◆ **PROBLEM DETAILS**
Swap "Rewards panel" for "Rewards pane" throughout the material below, and give all of it back with nothing else changed.

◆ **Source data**
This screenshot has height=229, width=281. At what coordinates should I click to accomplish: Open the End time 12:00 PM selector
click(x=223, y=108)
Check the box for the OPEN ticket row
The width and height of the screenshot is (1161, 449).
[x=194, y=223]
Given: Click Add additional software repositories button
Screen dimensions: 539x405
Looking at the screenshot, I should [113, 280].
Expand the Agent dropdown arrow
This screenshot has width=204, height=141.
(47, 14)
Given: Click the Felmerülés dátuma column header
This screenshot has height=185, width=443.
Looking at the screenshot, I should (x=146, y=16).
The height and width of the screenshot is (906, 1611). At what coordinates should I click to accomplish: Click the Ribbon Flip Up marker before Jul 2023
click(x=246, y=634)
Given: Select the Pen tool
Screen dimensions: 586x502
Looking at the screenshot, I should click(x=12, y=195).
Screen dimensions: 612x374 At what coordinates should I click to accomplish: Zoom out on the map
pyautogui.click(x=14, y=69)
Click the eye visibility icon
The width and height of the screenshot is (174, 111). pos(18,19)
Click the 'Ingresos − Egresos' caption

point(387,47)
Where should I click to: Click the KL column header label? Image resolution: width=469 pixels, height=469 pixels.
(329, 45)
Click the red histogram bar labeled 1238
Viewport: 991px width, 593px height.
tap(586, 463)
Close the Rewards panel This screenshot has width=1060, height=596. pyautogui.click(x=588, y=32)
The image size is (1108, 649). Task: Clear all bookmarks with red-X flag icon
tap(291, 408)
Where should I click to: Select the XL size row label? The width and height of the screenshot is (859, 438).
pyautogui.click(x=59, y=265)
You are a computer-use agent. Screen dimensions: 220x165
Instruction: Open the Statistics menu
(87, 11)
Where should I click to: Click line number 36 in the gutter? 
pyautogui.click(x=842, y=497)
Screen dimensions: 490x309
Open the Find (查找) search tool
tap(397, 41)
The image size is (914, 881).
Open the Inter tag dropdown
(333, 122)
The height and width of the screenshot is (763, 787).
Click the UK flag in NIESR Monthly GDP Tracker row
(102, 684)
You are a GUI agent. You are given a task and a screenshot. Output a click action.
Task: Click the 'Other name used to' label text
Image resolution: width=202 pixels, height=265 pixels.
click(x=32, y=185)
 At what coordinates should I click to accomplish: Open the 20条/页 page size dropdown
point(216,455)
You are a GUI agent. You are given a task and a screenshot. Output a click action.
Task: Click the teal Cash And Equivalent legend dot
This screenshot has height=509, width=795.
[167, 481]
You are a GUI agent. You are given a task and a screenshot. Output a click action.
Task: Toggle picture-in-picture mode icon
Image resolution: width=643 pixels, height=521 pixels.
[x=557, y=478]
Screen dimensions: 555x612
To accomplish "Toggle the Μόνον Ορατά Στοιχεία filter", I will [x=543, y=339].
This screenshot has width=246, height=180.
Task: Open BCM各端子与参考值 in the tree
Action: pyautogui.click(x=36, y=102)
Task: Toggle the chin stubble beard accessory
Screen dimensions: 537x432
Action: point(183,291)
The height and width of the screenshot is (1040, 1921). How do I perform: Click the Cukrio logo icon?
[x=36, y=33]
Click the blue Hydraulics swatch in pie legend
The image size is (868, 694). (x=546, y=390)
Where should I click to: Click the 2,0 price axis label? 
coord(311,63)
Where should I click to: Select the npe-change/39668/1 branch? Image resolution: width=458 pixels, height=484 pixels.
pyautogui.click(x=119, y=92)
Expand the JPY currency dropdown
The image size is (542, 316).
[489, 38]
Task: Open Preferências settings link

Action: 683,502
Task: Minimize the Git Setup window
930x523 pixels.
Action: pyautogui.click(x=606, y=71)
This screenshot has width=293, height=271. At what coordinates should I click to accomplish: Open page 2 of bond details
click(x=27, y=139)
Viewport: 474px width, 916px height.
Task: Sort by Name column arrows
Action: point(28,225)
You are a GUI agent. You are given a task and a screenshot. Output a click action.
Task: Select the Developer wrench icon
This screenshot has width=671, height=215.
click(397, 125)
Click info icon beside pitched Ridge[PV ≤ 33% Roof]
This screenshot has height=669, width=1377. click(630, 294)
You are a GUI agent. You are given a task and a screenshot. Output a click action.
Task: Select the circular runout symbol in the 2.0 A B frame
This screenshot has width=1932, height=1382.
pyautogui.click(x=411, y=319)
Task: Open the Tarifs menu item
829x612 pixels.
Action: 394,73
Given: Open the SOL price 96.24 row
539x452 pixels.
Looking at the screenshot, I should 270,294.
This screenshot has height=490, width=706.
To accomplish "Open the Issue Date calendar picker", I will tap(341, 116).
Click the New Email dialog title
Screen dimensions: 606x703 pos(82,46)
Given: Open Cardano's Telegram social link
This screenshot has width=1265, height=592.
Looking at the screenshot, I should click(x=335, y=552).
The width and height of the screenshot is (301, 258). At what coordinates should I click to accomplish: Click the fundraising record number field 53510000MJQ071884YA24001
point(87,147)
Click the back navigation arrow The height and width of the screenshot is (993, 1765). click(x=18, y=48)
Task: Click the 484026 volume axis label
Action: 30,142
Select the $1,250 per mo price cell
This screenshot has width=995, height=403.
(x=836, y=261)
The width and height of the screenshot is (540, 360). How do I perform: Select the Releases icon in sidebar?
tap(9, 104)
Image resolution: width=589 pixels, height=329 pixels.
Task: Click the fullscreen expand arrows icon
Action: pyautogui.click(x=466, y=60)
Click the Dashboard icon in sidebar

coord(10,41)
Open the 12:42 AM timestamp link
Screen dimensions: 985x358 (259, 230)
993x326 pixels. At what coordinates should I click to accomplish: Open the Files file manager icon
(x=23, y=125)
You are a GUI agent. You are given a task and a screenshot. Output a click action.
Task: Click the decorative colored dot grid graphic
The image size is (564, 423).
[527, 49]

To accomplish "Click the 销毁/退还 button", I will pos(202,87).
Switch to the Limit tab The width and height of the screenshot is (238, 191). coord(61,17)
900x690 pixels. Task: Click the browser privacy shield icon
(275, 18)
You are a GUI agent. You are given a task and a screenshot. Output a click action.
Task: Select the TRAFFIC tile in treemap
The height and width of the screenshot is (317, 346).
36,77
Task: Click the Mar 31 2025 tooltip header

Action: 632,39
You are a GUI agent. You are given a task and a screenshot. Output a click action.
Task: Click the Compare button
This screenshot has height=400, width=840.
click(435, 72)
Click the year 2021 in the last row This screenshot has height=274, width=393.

◆ **RESPONSE TO THIS TASK**
This screenshot has height=229, width=281. At what coordinates should I click to accomplish: Open the End time 12:00 PM selector
click(x=223, y=108)
Check the box for the OPEN ticket row
The width and height of the screenshot is (1161, 449).
[x=194, y=223]
Given: Click Add additional software repositories button
Screen dimensions: 539x405
Looking at the screenshot, I should [113, 280].
Expand the Agent dropdown arrow
This screenshot has width=204, height=141.
(47, 14)
Given: Click the Felmerülés dátuma column header
This screenshot has height=185, width=443.
Looking at the screenshot, I should (x=146, y=16).
The height and width of the screenshot is (906, 1611). At what coordinates should I click to accomplish: Click the Ribbon Flip Up marker before Jul 2023
click(x=246, y=634)
Given: Select the Pen tool
Screen dimensions: 586x502
Looking at the screenshot, I should click(x=12, y=195).
Screen dimensions: 612x374 At what coordinates should I click to accomplish: Zoom out on the map
pyautogui.click(x=14, y=69)
Click the eye visibility icon
The width and height of the screenshot is (174, 111). pos(18,19)
Click the 'Ingresos − Egresos' caption

point(387,47)
Where should I click to: Click the KL column header label? Image resolution: width=469 pixels, height=469 pixels.
(329, 45)
Click the red histogram bar labeled 1238
Viewport: 991px width, 593px height.
tap(586, 463)
Close the Rewards pane This screenshot has width=1060, height=596. pyautogui.click(x=588, y=32)
The image size is (1108, 649). Task: Clear all bookmarks with red-X flag icon
tap(291, 408)
Where should I click to: Select the XL size row label? The width and height of the screenshot is (859, 438).
pyautogui.click(x=59, y=265)
You are a computer-use agent. Screen dimensions: 220x165
Instruction: Open the Statistics menu
(87, 11)
Where should I click to: Click line number 36 in the gutter? 
pyautogui.click(x=842, y=497)
Screen dimensions: 490x309
Open the Find (查找) search tool
tap(397, 41)
The image size is (914, 881).
Open the Inter tag dropdown
(333, 122)
The height and width of the screenshot is (763, 787).
Click the UK flag in NIESR Monthly GDP Tracker row
(102, 684)
You are a GUI agent. You are given a task and a screenshot. Output a click action.
Task: Click the 'Other name used to' label text
Image resolution: width=202 pixels, height=265 pixels.
click(x=32, y=185)
 At what coordinates should I click to accomplish: Open the 20条/页 page size dropdown
point(216,455)
You are a GUI agent. You are given a task and a screenshot. Output a click action.
Task: Click the teal Cash And Equivalent legend dot
This screenshot has height=509, width=795.
[167, 481]
You are a GUI agent. You are given a task and a screenshot. Output a click action.
Task: Toggle picture-in-picture mode icon
Image resolution: width=643 pixels, height=521 pixels.
[x=557, y=478]
Screen dimensions: 555x612
To accomplish "Toggle the Μόνον Ορατά Στοιχεία filter", I will [x=543, y=339].
This screenshot has width=246, height=180.
Task: Open BCM各端子与参考值 in the tree
Action: pyautogui.click(x=36, y=102)
Task: Toggle the chin stubble beard accessory
Screen dimensions: 537x432
Action: point(183,291)
The height and width of the screenshot is (1040, 1921). How do I perform: Click the Cukrio logo icon?
[x=36, y=33]
Click the blue Hydraulics swatch in pie legend
The image size is (868, 694). (x=546, y=390)
Where should I click to: Click the 2,0 price axis label? 
coord(311,63)
Where should I click to: Select the npe-change/39668/1 branch? Image resolution: width=458 pixels, height=484 pixels.
pyautogui.click(x=119, y=92)
Expand the JPY currency dropdown
The image size is (542, 316).
[489, 38]
Task: Open Preferências settings link

Action: 683,502
Task: Minimize the Git Setup window
930x523 pixels.
Action: pyautogui.click(x=606, y=71)
This screenshot has width=293, height=271. At what coordinates should I click to accomplish: Open page 2 of bond details
click(x=27, y=139)
Viewport: 474px width, 916px height.
Task: Sort by Name column arrows
Action: point(28,225)
You are a GUI agent. You are given a task and a screenshot. Output a click action.
Task: Select the Developer wrench icon
This screenshot has width=671, height=215.
click(397, 125)
Click info icon beside pitched Ridge[PV ≤ 33% Roof]
This screenshot has height=669, width=1377. click(630, 294)
You are a GUI agent. You are given a task and a screenshot. Output a click action.
Task: Select the circular runout symbol in the 2.0 A B frame
This screenshot has width=1932, height=1382.
pyautogui.click(x=411, y=319)
Task: Open the Tarifs menu item
829x612 pixels.
Action: 394,73
Given: Open the SOL price 96.24 row
539x452 pixels.
Looking at the screenshot, I should 270,294.
This screenshot has height=490, width=706.
To accomplish "Open the Issue Date calendar picker", I will tap(341, 116).
Click the New Email dialog title
Screen dimensions: 606x703 pos(82,46)
Given: Open Cardano's Telegram social link
This screenshot has width=1265, height=592.
Looking at the screenshot, I should click(x=335, y=552).
The width and height of the screenshot is (301, 258). At what coordinates should I click to accomplish: Click the fundraising record number field 53510000MJQ071884YA24001
point(87,147)
Click the back navigation arrow The height and width of the screenshot is (993, 1765). click(x=18, y=48)
Task: Click the 484026 volume axis label
Action: 30,142
Select the $1,250 per mo price cell
This screenshot has width=995, height=403.
(x=836, y=261)
The width and height of the screenshot is (540, 360). How do I perform: Select the Releases icon in sidebar?
tap(9, 104)
Image resolution: width=589 pixels, height=329 pixels.
Task: Click the fullscreen expand arrows icon
Action: pyautogui.click(x=466, y=60)
Click the Dashboard icon in sidebar

coord(10,41)
Open the 12:42 AM timestamp link
Screen dimensions: 985x358 (259, 230)
993x326 pixels. At what coordinates should I click to accomplish: Open the Files file manager icon
(x=23, y=125)
You are a GUI agent. You are given a task and a screenshot. Output a click action.
Task: Click the decorative colored dot grid graphic
The image size is (564, 423).
[527, 49]

To accomplish "Click the 销毁/退还 button", I will pos(202,87).
Switch to the Limit tab The width and height of the screenshot is (238, 191). coord(61,17)
900x690 pixels. Task: Click the browser privacy shield icon
(275, 18)
You are a GUI agent. You are given a task and a screenshot. Output a click action.
Task: Select the TRAFFIC tile in treemap
The height and width of the screenshot is (317, 346).
36,77
Task: Click the Mar 31 2025 tooltip header

Action: 632,39
You are a GUI agent. You are given a task and a screenshot. Output a click action.
Task: Click the Compare button
This screenshot has height=400, width=840.
click(435, 72)
Click the year 2021 in the last row This screenshot has height=274, width=393.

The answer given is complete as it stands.